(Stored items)
━━━━━━━━━━━━━━━━━━━━━━━━━━━━━━

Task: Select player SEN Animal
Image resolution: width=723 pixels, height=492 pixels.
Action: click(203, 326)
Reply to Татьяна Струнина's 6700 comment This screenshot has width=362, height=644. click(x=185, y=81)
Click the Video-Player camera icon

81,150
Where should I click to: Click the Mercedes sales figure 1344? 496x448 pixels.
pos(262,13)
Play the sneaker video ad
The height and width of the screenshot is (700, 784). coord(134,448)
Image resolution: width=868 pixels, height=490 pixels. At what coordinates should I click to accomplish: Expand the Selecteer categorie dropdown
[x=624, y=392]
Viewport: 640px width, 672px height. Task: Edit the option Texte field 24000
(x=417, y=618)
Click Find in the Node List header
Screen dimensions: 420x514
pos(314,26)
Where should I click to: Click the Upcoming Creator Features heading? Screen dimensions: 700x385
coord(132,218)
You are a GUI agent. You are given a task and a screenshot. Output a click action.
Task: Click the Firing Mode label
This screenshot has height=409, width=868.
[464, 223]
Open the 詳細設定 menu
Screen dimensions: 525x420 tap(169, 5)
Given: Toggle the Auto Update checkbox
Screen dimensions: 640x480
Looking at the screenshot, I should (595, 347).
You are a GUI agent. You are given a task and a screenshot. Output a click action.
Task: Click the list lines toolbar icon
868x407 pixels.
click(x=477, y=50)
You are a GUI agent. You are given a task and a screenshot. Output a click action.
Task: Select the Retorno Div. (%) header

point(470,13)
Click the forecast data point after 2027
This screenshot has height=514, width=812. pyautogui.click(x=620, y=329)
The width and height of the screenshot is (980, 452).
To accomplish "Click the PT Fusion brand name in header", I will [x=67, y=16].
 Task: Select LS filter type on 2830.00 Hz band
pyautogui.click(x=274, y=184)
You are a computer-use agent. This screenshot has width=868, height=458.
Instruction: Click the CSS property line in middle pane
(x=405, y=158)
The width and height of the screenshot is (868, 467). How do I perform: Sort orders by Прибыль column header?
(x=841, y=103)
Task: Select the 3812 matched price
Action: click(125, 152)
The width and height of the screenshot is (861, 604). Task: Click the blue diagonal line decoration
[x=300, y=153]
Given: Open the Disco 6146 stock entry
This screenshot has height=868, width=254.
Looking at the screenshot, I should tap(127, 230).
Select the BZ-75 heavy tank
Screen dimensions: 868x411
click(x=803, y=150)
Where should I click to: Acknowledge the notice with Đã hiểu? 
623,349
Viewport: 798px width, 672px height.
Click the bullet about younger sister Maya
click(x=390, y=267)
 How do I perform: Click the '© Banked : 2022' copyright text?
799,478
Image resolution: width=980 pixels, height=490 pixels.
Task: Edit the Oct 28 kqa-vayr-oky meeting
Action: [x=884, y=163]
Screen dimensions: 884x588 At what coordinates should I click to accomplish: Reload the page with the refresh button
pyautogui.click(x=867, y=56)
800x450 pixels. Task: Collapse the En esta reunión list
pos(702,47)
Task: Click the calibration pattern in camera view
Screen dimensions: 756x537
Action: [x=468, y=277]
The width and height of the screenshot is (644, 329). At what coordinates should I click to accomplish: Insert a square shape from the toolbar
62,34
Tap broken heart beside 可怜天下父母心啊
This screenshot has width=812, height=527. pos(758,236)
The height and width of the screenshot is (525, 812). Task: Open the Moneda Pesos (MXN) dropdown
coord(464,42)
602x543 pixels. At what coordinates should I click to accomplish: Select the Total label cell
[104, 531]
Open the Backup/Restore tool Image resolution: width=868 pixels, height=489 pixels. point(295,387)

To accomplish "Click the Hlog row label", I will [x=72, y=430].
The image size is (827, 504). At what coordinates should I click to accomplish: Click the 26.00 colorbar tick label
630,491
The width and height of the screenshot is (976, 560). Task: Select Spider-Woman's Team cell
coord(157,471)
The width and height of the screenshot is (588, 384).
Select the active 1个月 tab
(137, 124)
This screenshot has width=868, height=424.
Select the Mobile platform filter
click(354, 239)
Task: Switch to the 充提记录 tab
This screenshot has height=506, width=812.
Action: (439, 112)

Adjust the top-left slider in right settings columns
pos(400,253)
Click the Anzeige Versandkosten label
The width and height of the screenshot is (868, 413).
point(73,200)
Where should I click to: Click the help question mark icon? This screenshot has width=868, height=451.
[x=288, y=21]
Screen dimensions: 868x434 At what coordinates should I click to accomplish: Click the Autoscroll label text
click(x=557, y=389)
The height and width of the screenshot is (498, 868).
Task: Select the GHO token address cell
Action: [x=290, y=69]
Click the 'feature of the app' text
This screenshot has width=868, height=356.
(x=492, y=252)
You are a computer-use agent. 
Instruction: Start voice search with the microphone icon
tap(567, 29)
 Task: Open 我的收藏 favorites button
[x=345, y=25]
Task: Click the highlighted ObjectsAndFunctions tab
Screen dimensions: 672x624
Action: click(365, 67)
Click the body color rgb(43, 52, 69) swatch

━━━━━━━━━━━━━━━━━━━━━━━━━━━━━━

• [WORK TO BE COMPLETED]: Return every line of the entries above that the string "computer" appears in.

• [YOUR SOLUTION]:
You are a computer-use agent. This screenshot has width=868, height=458.
You are a computer-use agent. 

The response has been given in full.